Великолепный парк Бэйхай, дворцы вокруг площади Тяньаньмынь, искусственные водоемы, окруженные вечнозелеными рощами, украшают столицу Китая, придают городу особый колорит.
Поражает обилие звуков — голос города. Регулировщики уличного движения периодически издают протяжные крики (своеобразный сигнал для пешеходов), а вопль торговца мороженым — «Бинцзилин!» — напоминает горестный стон.
К тому же из многочисленных репродукторов почти непрерывно льется громкая музыка, исполняемая оркестром с преобладанием ударных инструментов. Этот каскад звуков сильно действует на непривычное ухо.

(Сохранённые записи)

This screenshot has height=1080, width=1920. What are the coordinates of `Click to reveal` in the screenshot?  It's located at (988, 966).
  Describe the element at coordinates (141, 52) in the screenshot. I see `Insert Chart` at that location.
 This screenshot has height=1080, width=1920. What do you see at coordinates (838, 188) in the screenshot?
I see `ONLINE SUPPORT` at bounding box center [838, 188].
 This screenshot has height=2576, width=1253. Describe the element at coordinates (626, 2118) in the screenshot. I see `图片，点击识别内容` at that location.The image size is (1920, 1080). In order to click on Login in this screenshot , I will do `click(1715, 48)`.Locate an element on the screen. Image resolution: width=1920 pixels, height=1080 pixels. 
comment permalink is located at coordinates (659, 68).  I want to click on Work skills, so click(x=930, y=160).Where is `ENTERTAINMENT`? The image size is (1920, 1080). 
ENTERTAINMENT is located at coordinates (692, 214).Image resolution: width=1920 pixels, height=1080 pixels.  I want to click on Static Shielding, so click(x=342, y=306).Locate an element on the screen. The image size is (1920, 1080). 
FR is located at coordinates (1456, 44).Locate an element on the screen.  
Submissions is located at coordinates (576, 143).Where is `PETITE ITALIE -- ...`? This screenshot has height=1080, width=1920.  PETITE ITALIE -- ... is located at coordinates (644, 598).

» **Набор заданий**:
A. Перепишите слово в слово кусок из текста о столице Китая: он начинается со слов «Великолепный парк Бэйхай, дворцы» и заканчивается словами «напоминает горестный стон.».
B. Что выкрикивает торговец мороженым в тексте о столице Китая?

» **Ответы к заданиям**:
A.
Великолепный парк Бэйхай, дворцы вокруг площади Тяньаньмынь, искусственные водоемы, окруженные вечнозелеными рощами, украшают столицу Китая, придают городу особый колорит.
Поражает обилие звуков — голос города. Регулировщики уличного движения периодически издают протяжные крики (своеобразный сигнал для пешеходов), а вопль торговца мороженым — «Бинцзилин!» — напоминает горестный стон.

B. Торговец мороженым выкрикивает «Бинцзилин!».